Despite the increased risk of complications associated with the treatment of impacted canines in adults, it is often worth the effort and effort to attempt to accommodate these teeth in the dental arch.


Often, patients or their parents ask the dentist or orthodontist if it is possible to do an extraction to “make room for the other teeth”. This is especially common with canines that pierce out of the arch because, as previously described, these teeth are the last to come out and are often in an unsightly position.

One thing is certain, we prefer to avoid extracting a canine… almost at all costs, even if there are rare exceptions!

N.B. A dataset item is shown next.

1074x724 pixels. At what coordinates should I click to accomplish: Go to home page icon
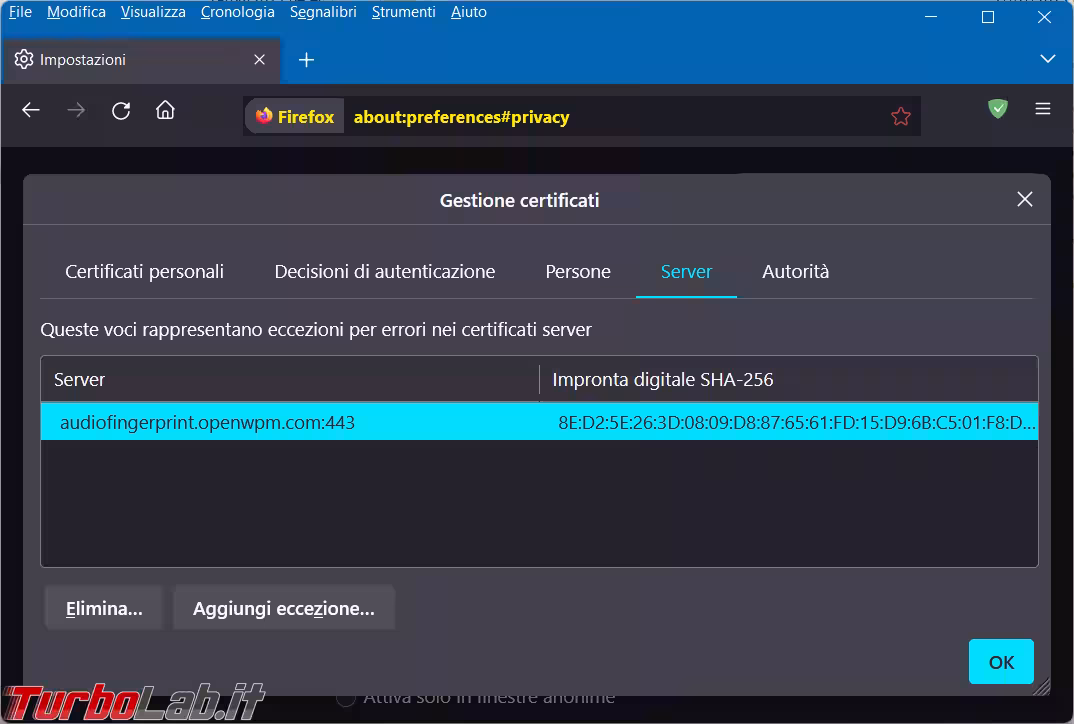(x=165, y=111)
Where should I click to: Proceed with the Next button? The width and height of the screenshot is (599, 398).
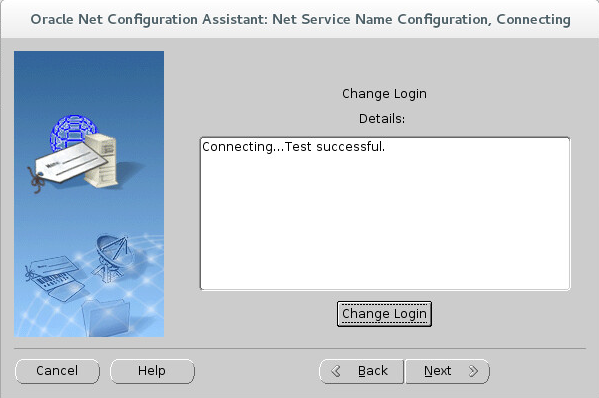point(447,371)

The alternative might be the extraction of one of the premolars that is just behind the canine, but this rarely solves the problem on its own.

When such an extraction is considered, it is still advisable to preserve the space using orthodontic appliances to guide the eruption of the teeth and prevent unwanted dental movements that will cause other problems.


It is normal for a diastema or inter-dental space to be present between one or more upper anterior teeth during some stage of dental development and tooth eruption.

If the upper canines are properly placed and have enough space, their direction of eruption will allow them to follow the roots of the lateral incisors and move the incisors towards the center of the dental arch, thus allowing closure of the diastema (see l 'example below).

However, in “modern” dentition, it is common to see eruption problems and significant lack of space that does not allow this “ideal” situation to occur naturally.

The presence of a muscle attachment called a “ labial frenulum ” between the incisors is often blamed as being responsible for the space between the teeth and many recommend cutting or excising this frenum (frenectomy) at an early age in the hope that the diastema closes by itself. This is contraindicated as long as the canines have not emerged.


The presence of an impacted or ectopic canine usually indicates that there is a significant lack of space in the dental arch. To accommodate an impacted canine, it is first necessary to find the space and this implies having to move several other teeth of the arch to then pull the impacted tooth.

Moving teeth to the arch where an impacted canine is located (more common in the upper arch but also possible in the lower arch) will change the relationship of the teeth to the opposite arch. Therefore, not only is it not possible to adequately treat an impacted canine by treating only this tooth but it is also, most of the time, to consider more global corrections which will also require corrections to the opposite arch in order to to keep a harmonious and functional relationship throughout the dentition. The treatment of an impacted canine is never a very simple orthodontic treatment!